Spurius Lartius Rufus
Spurius Lartius, met als cognomen Rufus of Flavus, was een van de belangrijkste mannen van de begintijd van de Romeinse Republiek, waar hij tweemaal consul was in 506 en 490 v.Chr.
Carrière
Spurius Lartius begon zijn carrière in 508 v.Chr. als tribunus militum, toen hij zijn faam verwierf als een van de verdedigers van de Pons Sublicius tegen het vijandige leger van de Etruskische koning Lars Porsenna en de voormalige koning van Rome, Lucius Tarquinius Superbus.[1] Hij werd samen met zijn collega Titus Herminius Aquilinus als gezant uitgestuurd om graan te gaan halen om de door de belegering van Porsenna ontstane hongersnood in Rome te ledigen.[2]

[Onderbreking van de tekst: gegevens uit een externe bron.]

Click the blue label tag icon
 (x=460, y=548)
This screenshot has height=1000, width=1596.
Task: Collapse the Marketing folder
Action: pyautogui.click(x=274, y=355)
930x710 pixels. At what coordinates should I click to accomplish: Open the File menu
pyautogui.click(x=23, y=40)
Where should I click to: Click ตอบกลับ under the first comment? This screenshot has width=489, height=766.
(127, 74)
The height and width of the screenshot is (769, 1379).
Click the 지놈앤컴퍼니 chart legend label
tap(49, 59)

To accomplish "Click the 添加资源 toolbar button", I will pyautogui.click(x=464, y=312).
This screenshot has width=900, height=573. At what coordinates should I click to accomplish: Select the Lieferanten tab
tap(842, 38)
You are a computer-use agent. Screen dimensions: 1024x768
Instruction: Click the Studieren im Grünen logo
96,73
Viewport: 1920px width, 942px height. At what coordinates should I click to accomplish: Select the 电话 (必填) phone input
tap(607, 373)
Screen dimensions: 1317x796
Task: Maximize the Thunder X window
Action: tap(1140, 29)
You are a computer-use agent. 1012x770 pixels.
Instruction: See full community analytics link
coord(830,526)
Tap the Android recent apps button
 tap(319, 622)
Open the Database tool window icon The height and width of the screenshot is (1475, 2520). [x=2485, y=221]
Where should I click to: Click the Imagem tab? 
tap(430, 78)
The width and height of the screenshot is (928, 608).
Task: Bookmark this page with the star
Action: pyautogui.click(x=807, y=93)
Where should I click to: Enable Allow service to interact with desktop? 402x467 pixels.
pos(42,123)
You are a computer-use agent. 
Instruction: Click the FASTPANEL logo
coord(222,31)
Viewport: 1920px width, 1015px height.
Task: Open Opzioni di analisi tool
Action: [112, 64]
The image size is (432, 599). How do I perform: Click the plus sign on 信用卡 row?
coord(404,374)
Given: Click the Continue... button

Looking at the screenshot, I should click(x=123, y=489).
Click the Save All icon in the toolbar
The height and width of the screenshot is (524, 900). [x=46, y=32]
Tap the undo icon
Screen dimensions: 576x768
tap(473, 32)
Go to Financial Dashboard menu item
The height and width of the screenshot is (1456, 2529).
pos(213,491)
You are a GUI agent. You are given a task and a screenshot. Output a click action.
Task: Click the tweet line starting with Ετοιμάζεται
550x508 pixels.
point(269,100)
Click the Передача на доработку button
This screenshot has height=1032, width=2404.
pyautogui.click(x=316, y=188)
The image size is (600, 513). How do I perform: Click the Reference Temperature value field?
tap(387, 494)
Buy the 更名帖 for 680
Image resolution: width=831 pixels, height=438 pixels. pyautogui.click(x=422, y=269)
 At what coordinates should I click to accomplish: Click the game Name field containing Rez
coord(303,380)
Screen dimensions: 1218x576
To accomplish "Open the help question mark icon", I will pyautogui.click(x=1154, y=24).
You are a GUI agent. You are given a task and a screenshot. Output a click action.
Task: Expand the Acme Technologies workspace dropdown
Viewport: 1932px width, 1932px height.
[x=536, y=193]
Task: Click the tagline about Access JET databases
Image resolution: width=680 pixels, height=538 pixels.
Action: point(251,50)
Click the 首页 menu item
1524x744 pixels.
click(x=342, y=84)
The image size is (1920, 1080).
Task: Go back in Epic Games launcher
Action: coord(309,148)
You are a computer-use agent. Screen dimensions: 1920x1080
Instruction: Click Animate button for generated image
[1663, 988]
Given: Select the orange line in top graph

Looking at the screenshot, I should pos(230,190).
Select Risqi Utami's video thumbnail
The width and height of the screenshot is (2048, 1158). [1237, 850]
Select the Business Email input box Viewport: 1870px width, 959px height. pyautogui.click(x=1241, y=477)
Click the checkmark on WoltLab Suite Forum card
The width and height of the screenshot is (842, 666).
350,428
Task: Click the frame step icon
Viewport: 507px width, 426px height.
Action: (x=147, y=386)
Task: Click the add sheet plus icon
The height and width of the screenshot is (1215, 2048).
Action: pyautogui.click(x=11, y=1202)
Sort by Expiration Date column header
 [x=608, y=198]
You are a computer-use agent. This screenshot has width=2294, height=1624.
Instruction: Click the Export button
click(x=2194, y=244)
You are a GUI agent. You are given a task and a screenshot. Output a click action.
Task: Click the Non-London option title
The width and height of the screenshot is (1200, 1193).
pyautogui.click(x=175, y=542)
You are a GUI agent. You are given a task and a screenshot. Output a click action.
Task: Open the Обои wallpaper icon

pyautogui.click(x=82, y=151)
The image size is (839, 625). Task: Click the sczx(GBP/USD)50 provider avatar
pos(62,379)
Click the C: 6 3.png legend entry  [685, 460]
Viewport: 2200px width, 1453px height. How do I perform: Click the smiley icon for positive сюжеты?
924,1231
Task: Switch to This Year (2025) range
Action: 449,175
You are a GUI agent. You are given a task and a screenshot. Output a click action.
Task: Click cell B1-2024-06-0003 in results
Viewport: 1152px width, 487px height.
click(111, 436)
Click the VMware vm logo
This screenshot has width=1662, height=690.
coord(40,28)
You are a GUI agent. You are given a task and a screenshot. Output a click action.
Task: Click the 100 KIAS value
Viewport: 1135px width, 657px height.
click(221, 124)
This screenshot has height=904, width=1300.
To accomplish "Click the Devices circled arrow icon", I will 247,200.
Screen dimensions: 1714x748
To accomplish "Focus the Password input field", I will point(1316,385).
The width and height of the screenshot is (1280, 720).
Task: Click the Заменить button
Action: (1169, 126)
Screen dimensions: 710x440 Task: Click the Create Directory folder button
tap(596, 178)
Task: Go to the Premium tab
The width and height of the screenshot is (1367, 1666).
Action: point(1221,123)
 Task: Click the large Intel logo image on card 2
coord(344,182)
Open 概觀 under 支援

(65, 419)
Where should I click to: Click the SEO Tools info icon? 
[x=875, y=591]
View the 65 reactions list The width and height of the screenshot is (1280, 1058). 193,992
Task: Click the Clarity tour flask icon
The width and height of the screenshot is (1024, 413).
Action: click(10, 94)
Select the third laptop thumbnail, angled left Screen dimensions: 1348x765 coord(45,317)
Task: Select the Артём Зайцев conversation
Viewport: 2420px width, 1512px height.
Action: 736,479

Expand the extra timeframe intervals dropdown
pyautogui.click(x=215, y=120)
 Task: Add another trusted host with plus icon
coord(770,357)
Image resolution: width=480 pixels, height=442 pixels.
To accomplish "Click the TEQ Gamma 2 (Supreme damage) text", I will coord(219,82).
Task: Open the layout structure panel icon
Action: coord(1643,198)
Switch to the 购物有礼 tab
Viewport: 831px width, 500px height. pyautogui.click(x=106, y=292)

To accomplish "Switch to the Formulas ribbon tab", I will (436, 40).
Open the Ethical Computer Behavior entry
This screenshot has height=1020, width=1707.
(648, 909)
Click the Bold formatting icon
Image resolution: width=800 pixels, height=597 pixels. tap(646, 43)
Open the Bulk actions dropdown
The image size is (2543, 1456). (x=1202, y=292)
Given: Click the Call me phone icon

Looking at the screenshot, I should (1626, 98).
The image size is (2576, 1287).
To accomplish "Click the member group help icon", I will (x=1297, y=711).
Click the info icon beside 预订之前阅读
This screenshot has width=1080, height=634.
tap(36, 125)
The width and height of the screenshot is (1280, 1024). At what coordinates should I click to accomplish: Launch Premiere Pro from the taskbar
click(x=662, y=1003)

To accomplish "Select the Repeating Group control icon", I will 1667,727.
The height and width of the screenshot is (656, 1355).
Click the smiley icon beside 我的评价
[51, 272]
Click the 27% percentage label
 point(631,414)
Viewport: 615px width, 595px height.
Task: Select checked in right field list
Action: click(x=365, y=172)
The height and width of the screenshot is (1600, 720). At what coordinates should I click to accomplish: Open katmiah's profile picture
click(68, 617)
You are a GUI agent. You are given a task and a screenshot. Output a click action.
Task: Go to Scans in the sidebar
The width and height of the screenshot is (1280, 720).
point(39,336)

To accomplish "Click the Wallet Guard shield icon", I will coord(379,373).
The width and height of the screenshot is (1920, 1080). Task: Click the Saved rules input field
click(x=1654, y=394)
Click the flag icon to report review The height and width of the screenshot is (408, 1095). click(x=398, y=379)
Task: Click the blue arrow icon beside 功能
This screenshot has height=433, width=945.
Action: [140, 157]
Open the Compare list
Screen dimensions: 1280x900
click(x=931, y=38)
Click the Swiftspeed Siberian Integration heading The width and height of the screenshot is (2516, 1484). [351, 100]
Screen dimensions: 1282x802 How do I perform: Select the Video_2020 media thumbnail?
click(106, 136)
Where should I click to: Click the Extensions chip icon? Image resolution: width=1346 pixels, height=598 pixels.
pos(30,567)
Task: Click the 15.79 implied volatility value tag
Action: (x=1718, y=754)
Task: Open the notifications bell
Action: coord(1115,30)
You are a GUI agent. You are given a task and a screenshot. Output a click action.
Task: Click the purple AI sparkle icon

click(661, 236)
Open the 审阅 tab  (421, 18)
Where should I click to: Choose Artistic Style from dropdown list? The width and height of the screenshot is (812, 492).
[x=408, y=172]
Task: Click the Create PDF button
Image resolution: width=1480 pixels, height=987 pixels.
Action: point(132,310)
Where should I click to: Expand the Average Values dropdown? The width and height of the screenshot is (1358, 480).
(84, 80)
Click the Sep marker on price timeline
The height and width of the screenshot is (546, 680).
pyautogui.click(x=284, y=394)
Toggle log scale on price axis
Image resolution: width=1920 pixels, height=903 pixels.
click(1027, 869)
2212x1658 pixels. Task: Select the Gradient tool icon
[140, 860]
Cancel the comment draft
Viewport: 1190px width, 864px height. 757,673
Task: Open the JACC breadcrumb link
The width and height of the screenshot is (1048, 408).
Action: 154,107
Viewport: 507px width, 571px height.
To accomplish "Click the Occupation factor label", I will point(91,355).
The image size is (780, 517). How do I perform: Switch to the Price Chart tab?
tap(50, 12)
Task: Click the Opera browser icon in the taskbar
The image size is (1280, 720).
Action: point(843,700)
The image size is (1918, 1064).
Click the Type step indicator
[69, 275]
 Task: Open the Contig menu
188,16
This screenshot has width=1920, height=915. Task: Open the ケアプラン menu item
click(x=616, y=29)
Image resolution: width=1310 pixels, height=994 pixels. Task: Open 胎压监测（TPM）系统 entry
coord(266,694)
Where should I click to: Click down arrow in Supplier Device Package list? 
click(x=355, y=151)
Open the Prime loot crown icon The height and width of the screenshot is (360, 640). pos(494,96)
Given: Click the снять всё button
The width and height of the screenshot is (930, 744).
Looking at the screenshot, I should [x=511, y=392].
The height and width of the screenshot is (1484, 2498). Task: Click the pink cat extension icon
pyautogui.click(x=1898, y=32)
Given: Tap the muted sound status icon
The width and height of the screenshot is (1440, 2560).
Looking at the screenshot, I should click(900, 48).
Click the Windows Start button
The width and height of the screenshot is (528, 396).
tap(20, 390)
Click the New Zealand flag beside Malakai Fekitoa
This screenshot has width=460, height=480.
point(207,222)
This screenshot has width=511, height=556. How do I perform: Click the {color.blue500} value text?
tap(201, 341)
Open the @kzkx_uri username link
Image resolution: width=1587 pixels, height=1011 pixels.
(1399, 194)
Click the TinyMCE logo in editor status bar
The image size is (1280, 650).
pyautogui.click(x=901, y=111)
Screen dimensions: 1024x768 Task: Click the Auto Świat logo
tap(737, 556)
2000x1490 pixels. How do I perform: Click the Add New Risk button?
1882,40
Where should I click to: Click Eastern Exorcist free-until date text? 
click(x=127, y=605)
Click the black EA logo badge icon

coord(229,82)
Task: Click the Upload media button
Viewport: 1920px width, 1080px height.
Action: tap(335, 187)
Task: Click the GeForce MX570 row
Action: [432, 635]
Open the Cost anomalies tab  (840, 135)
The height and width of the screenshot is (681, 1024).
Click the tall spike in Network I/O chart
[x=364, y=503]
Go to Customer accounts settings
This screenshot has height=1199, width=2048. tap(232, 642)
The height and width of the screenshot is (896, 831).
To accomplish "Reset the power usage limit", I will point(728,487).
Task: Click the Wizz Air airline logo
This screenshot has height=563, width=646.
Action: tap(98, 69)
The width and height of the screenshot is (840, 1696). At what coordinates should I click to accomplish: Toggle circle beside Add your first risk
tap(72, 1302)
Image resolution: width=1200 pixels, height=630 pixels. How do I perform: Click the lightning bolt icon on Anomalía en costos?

Hij werd in 506 v.Chr. voor de eerste keer verkozen tot consul, samen met Titus Herminius Aquilinus, een van zijn medestrijders in de strijd om de brug.[3]
In 505 v.Chr. diende hij onder consul Publius Postumius Tubertus als legatus in de strijd tegen de Sabijnen.[4] Hij (of mogelijk zijn broer Titus Lartius Flavus) diende in 504 v.Chr. onder consul Publius Valerius Poplicola als legatus.[5]
In 490 v.Chr. werd hij voor de tweede keer verkozen tot consul, ditmaal samen met Quintus Sulpicius Camerinus Cornutus.[6]
In 488 v.Chr. maakte hij deel uit van een gezantschap van ex-consuls dat door de senaat was uitgezonden naar Gaius Marcius Coriolanus.[7] En het jaar daarop (487 v.Chr.) werd hij als praefectus urbi aangesteld met de opdracht de stad en haar omgeving te beschermen tegen de dreiging van de Hernici en Latijnen.[8]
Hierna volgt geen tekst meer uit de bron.